### [DATA UNDER STUDY]
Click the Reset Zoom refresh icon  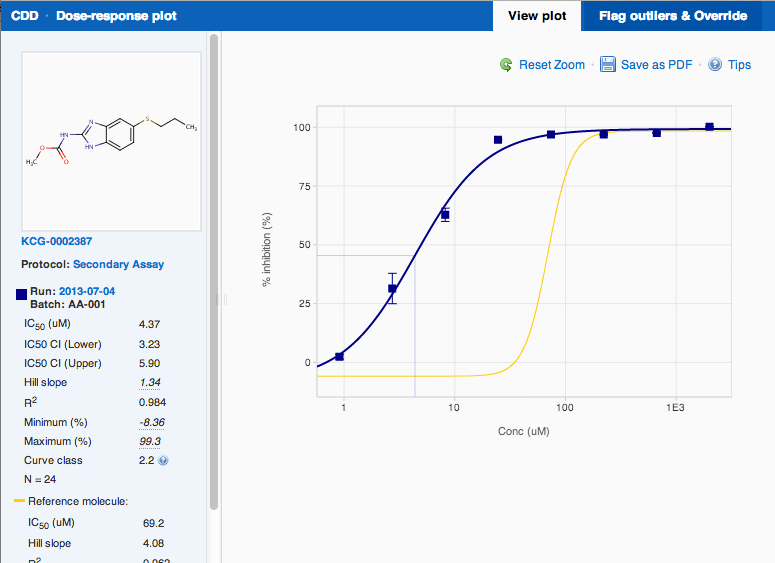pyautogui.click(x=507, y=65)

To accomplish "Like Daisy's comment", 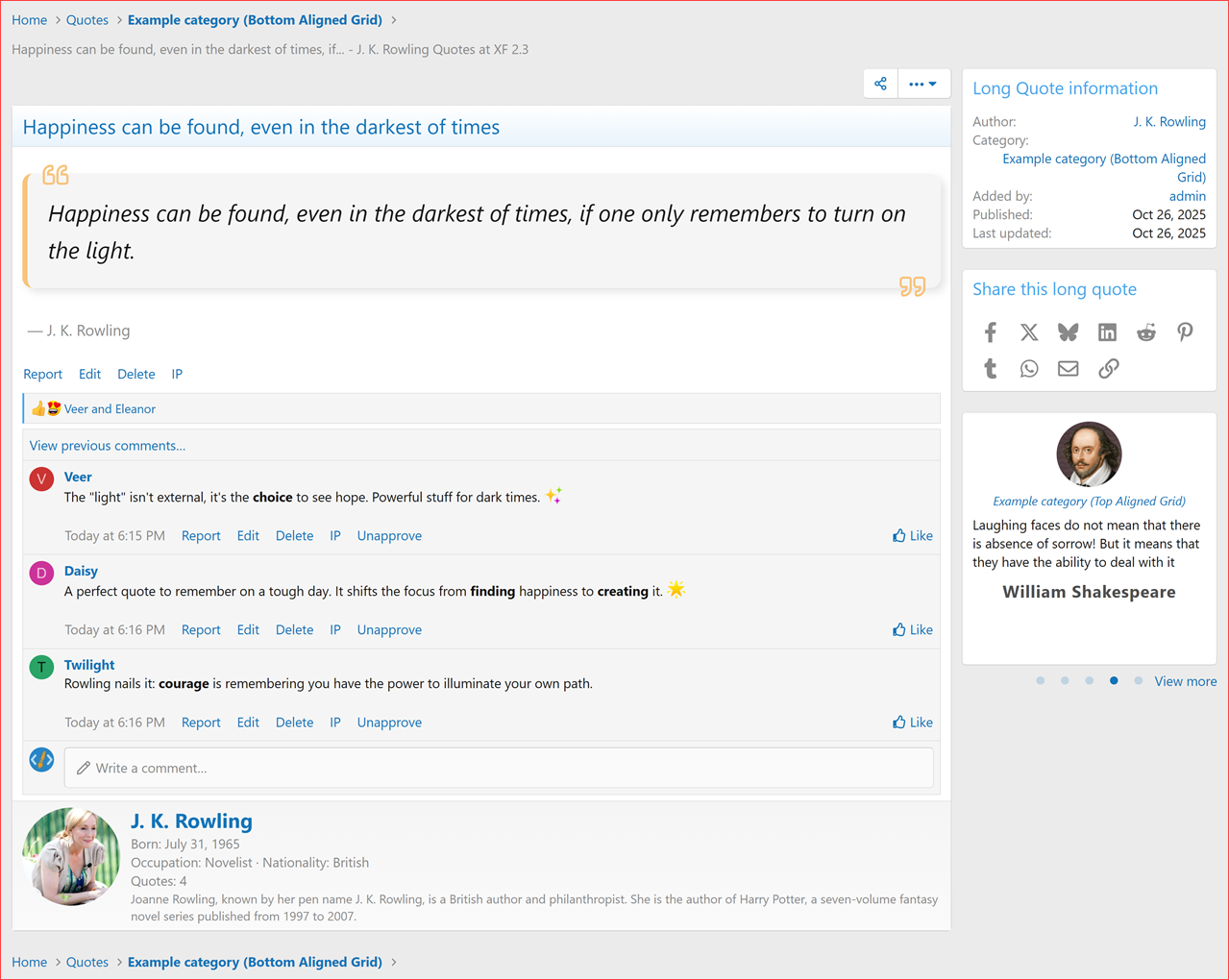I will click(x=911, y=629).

...

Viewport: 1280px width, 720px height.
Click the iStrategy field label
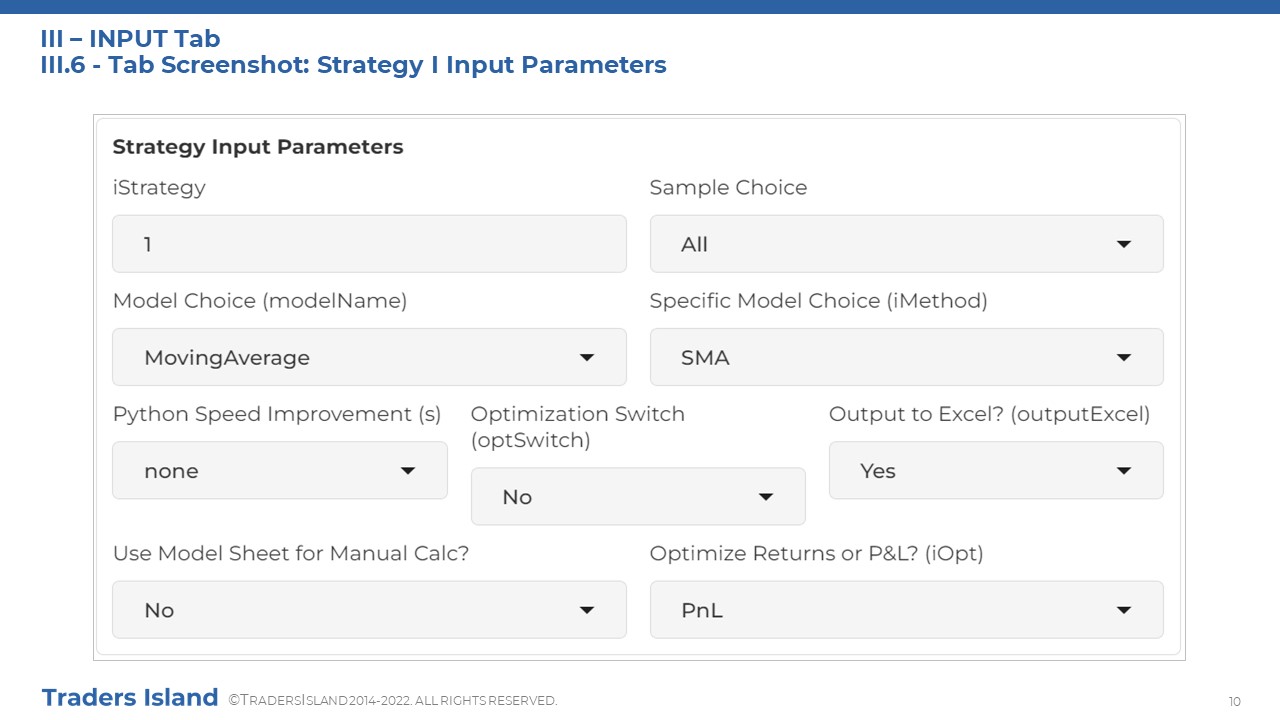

---

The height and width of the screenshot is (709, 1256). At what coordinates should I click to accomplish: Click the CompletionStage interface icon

### [DIRECTIONS]
Return every line in the listing that contains the word "height".

### [ANSWER]
Viewport: 1280px width, 720px height.
The height and width of the screenshot is (709, 1256). At what coordinates should I click to accomplish: Click the CompletionStage interface icon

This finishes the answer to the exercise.